Chia Seed Pudding
What’s with these tiny, poppyseed imposters we see, known as chia seeds?
Well, they are nutrient dense tiny power houses that, when properly made, are easy to digest and will keep you fuller longer. Notable features are high in protein, fiber, vitamins and mindrrals. I mean, can we ask for more?
BUT (!) I want to repeat, if chia seeds are prepared properly. Especially for those of us with digestive problems and IBD, chia can leave us feeling bloated and sluggish if not made and digested properly. I know it had that effect on me ...
So this recipe features a way to ensure they are soaked for a long enough time, allowing them to not effect your belly in any negative ways.

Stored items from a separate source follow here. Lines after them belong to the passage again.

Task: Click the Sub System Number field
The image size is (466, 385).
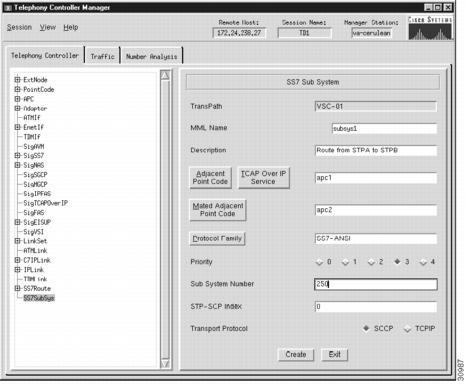Action: pyautogui.click(x=376, y=284)
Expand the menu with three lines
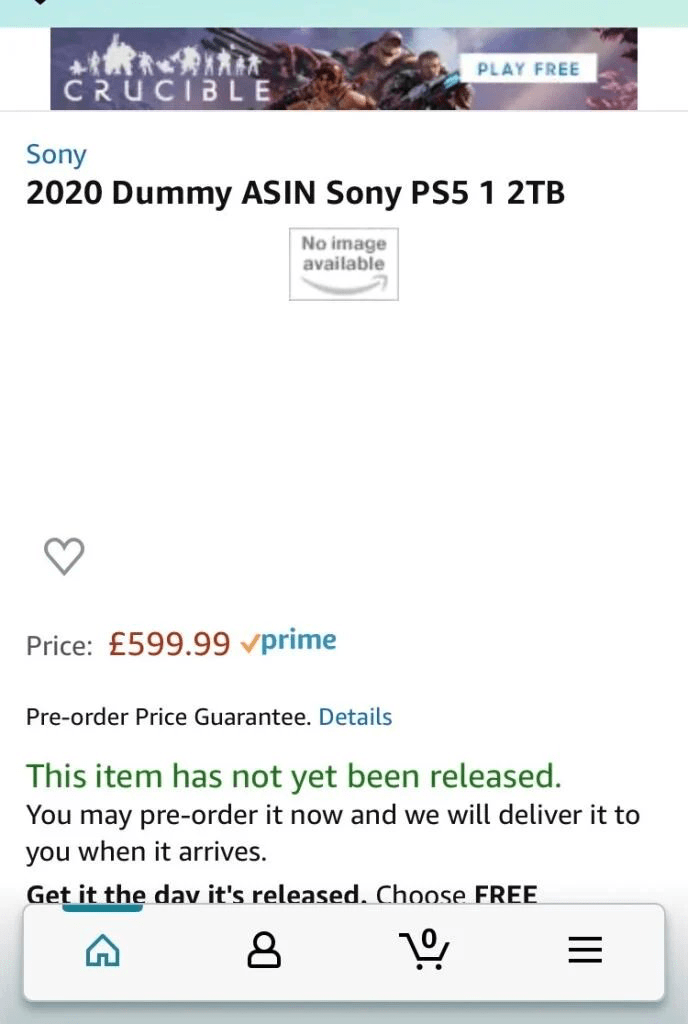Screen dimensions: 688x1024 pos(585,950)
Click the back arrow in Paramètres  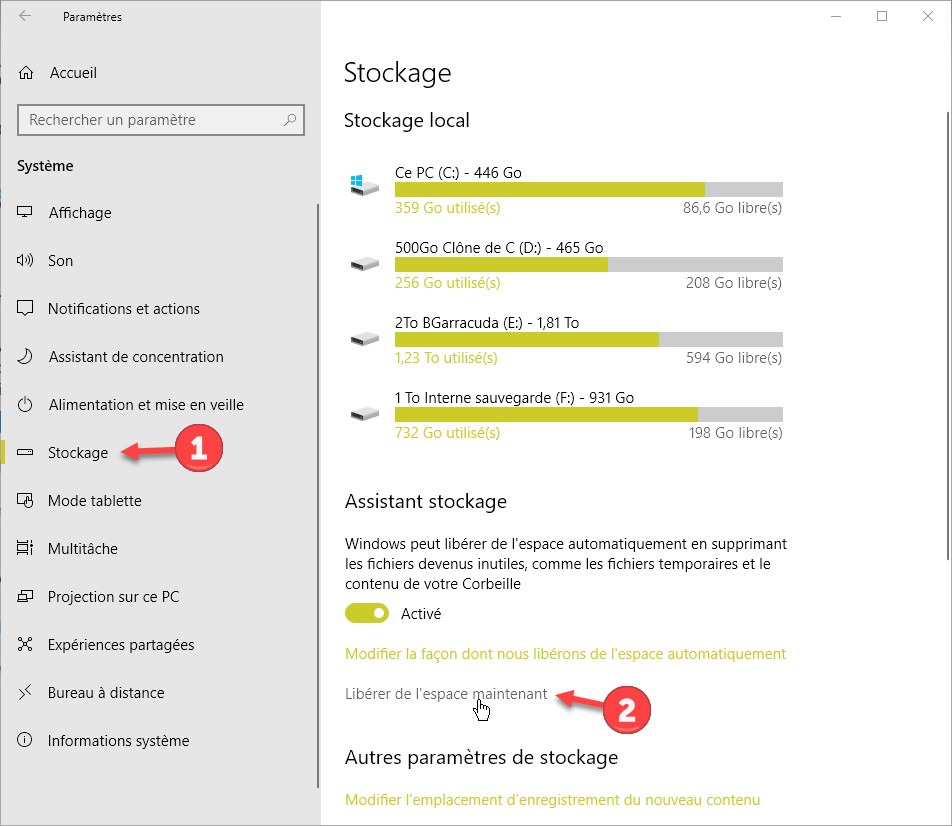point(25,17)
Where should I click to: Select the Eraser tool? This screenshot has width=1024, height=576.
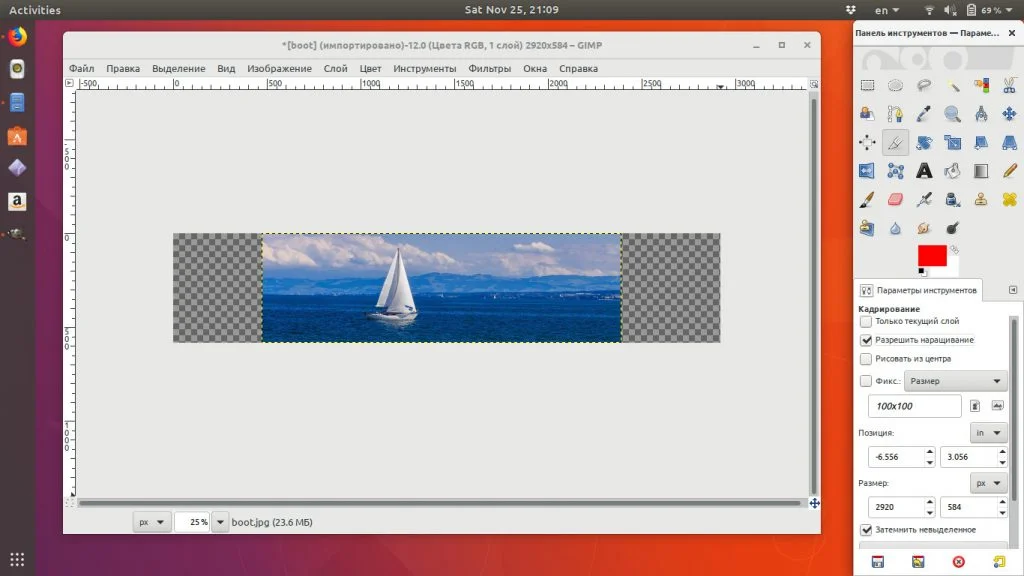pos(895,199)
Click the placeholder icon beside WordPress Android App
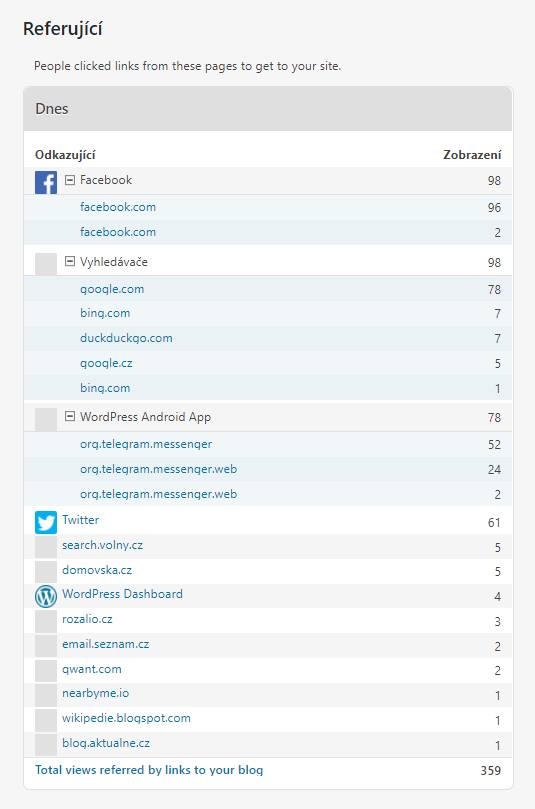This screenshot has height=809, width=535. tap(46, 419)
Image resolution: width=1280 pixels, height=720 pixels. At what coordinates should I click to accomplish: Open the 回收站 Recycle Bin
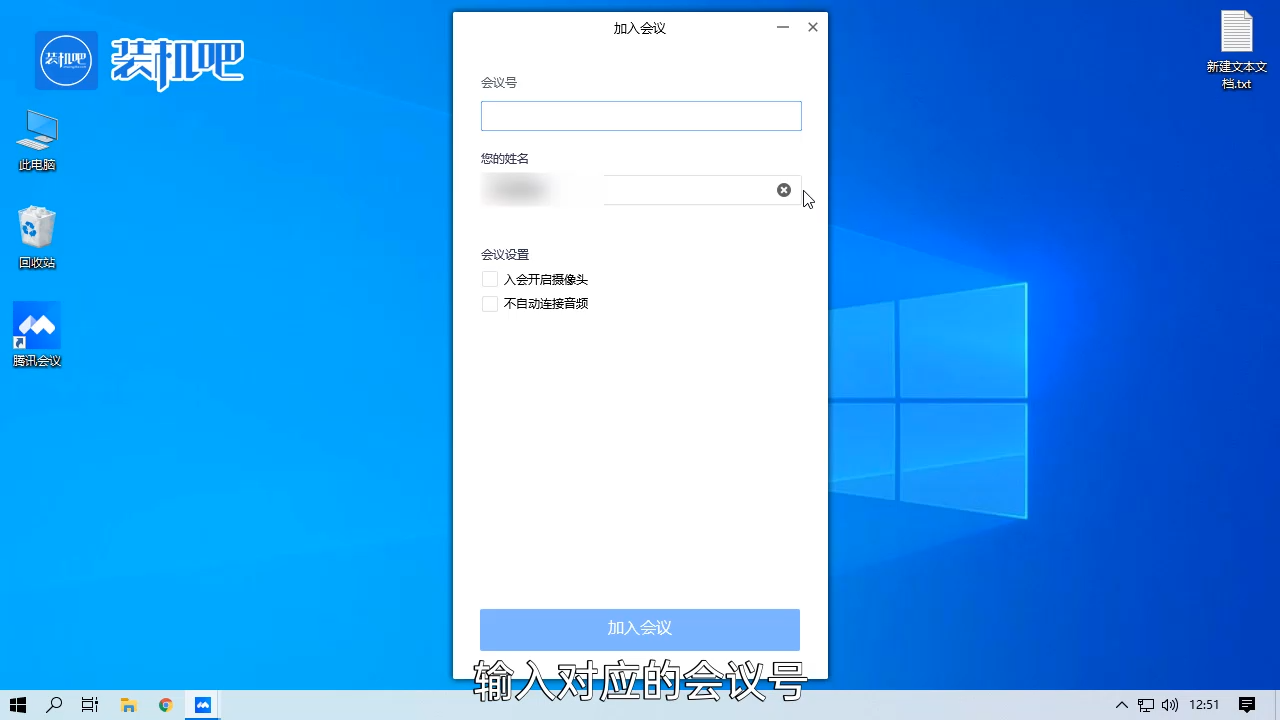(x=36, y=228)
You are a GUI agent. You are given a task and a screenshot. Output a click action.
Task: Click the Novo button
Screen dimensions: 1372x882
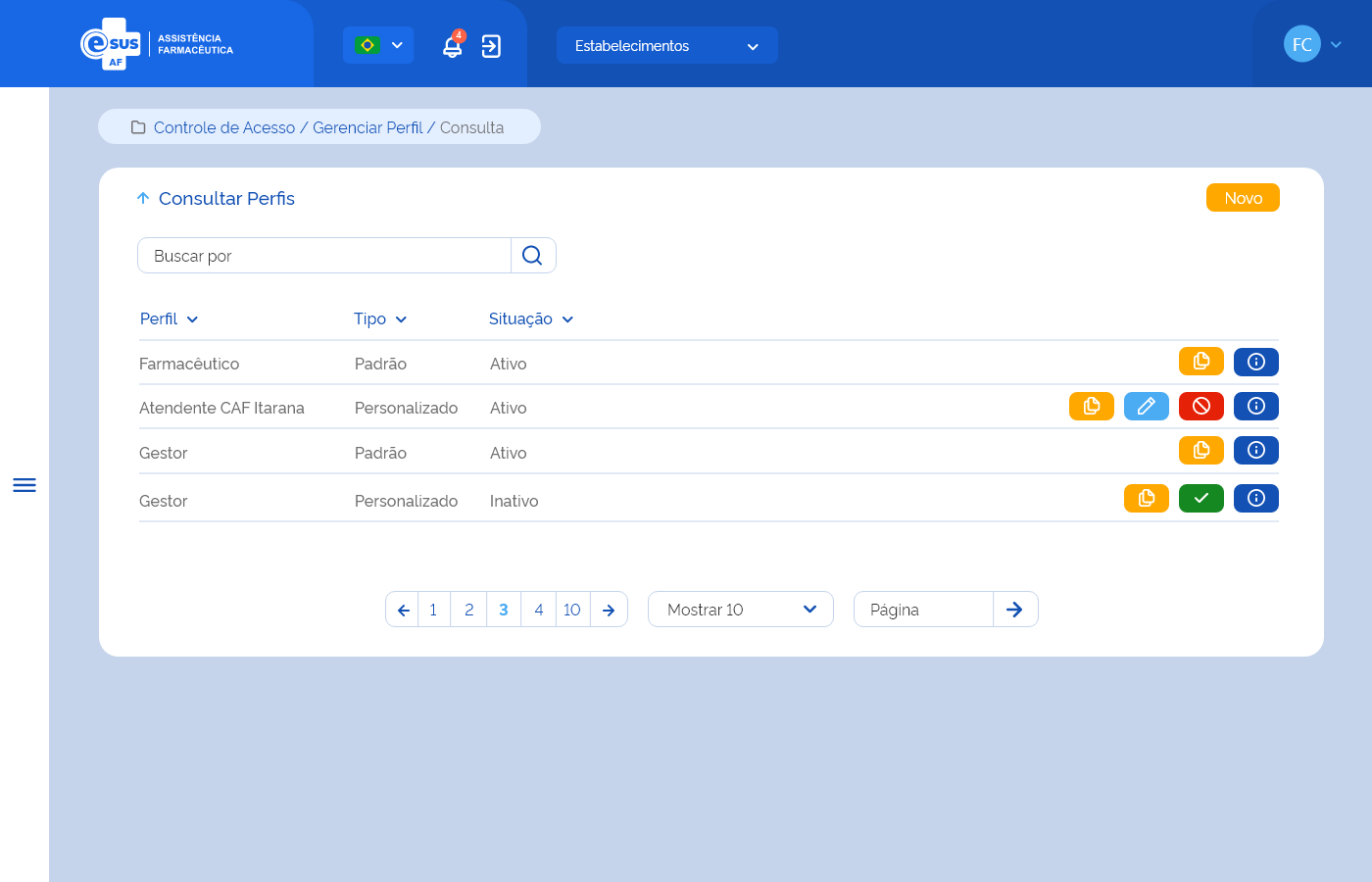(1242, 198)
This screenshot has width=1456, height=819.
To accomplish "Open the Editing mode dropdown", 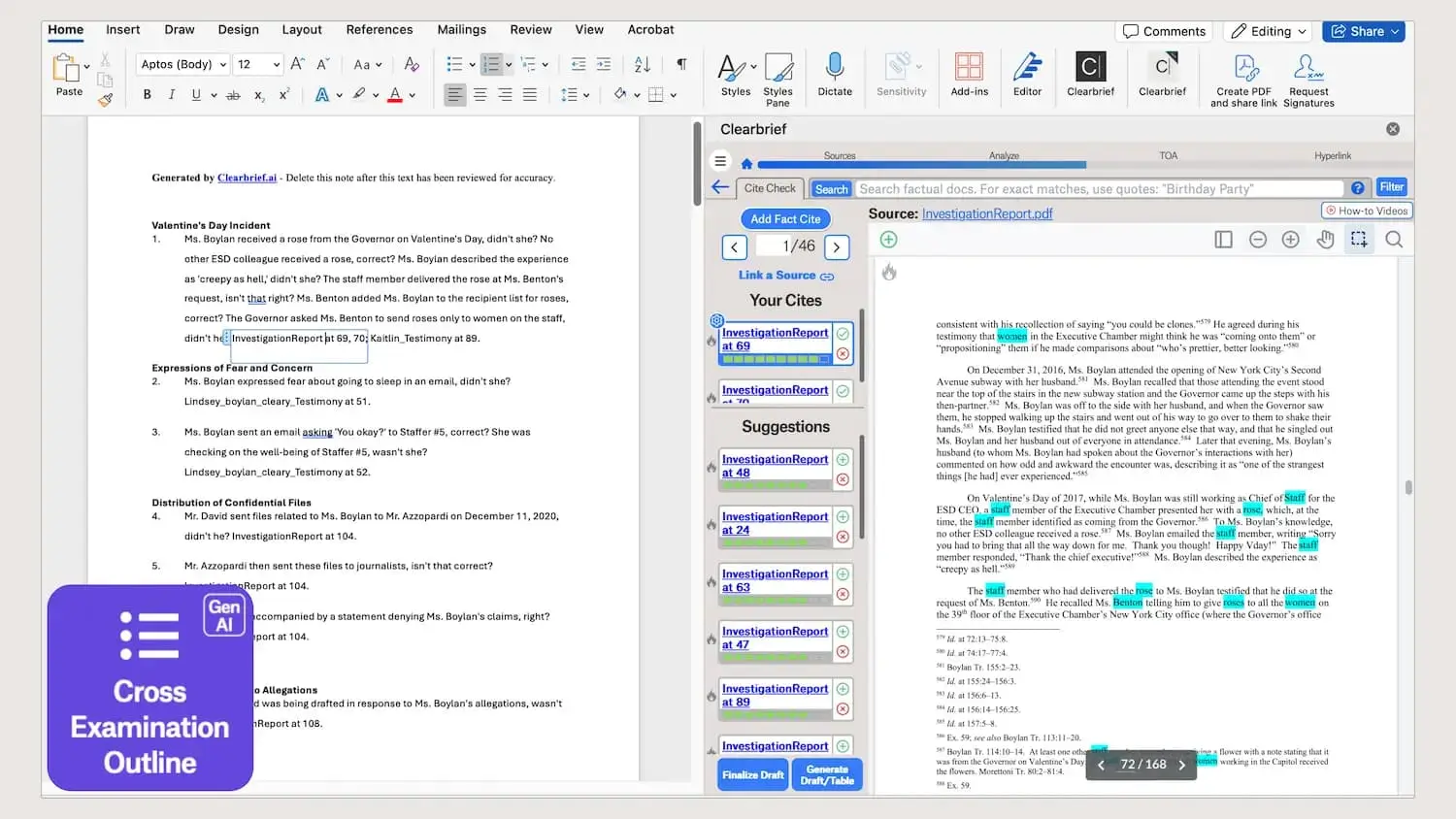I will pyautogui.click(x=1268, y=30).
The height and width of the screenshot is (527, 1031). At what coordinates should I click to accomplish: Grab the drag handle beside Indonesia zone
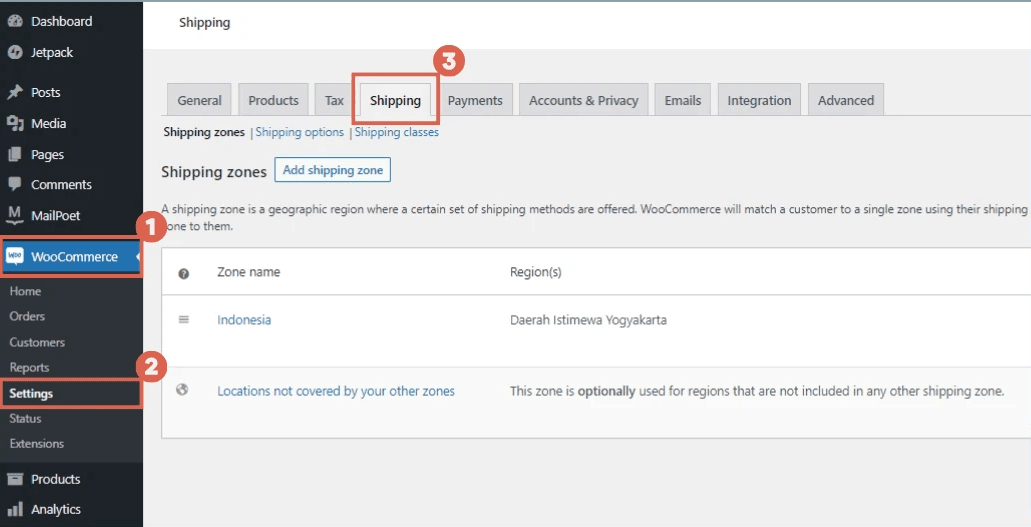point(183,320)
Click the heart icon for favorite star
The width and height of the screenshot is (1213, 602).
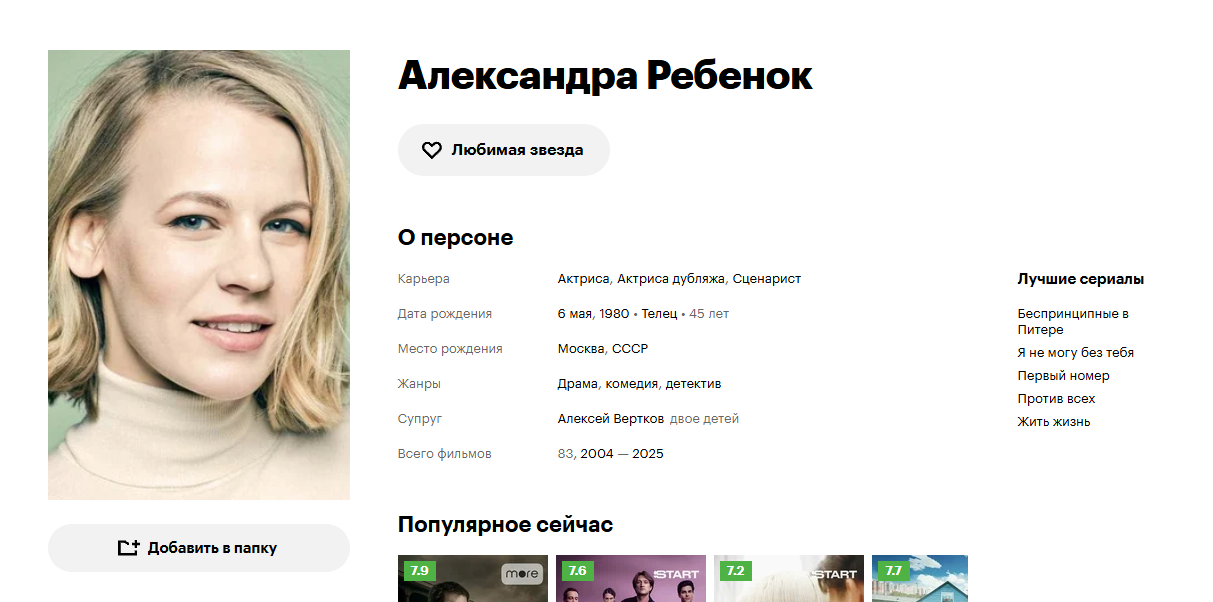click(431, 150)
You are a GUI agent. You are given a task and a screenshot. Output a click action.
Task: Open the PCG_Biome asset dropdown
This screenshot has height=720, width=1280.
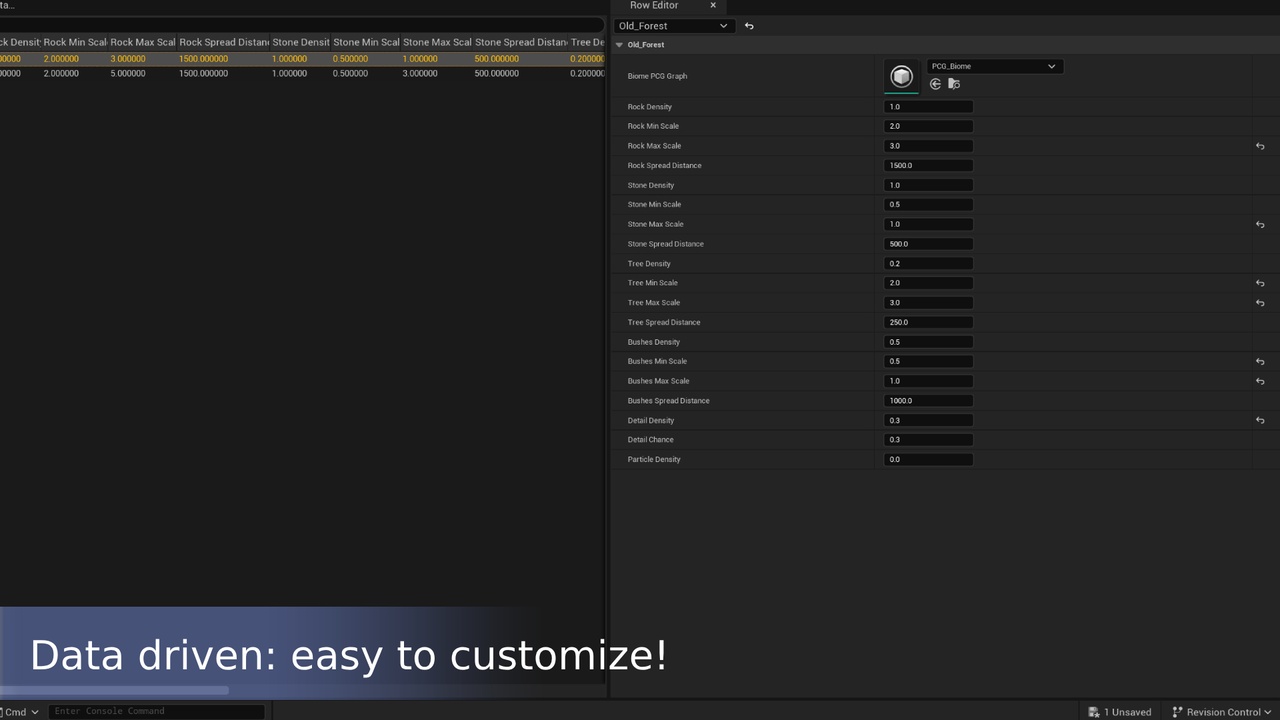coord(994,66)
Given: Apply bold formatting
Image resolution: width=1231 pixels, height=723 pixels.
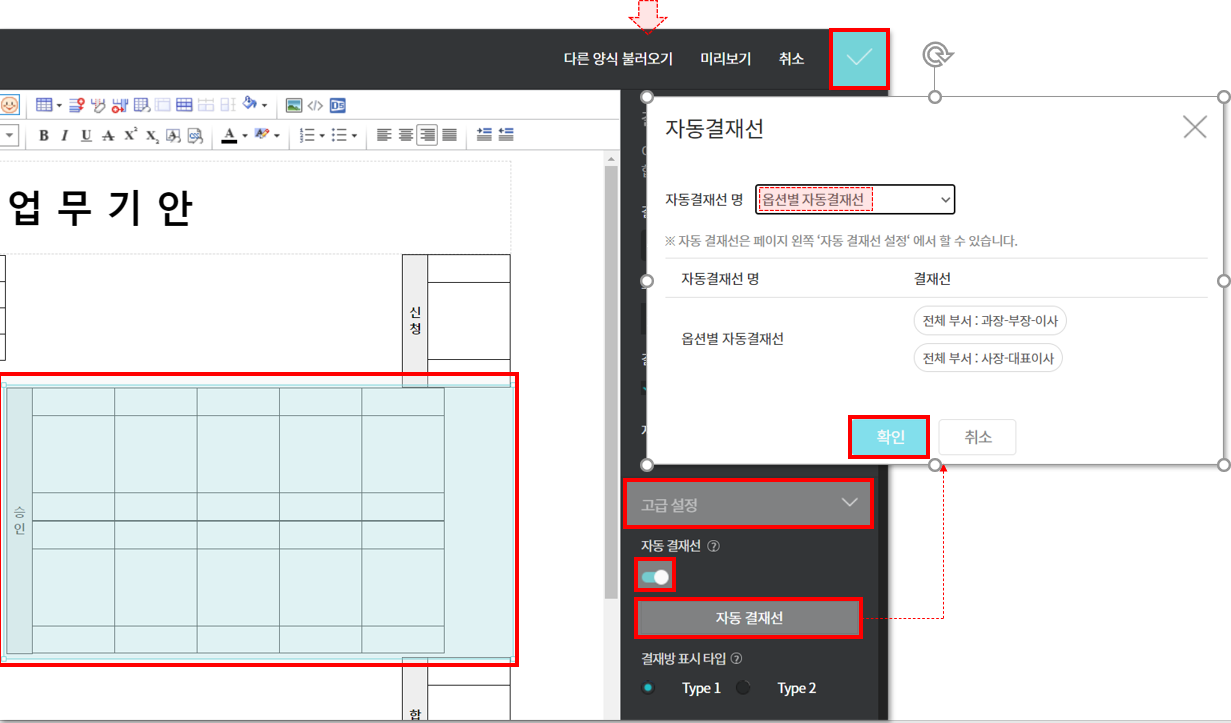Looking at the screenshot, I should [x=43, y=136].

This recipe is also a good amount of a snack to have in hand for several days. Though delish, try to avoid eating the whole thing one sitting. Who would do such a thing ;-)
Thanks to UMass Med nutrition for helping to inspire this yummy recipe for us who are gut challenged.
You’ll need ...
- 3/4 c coconut yogurt
- 3/4 c almond milk
- 1/4 tsp pure vanilla extract
- 2 tbsp honey
- pinch of sea salt
- 1/4 c chia seeds
- optional - fruit purée for topping
What to do ...
- In a large container with a tight cover (ie. Mason jar) add all wet ingredients and whisk really well.
- Add salt and chia seeds and whisk thoroughly again.
- Tighten cover and shake shake shake
- Allow mixture to sit and thicken for several hours or overnight.
- Once mixture is more of a pudding consistency, too with your favorite fruit purée.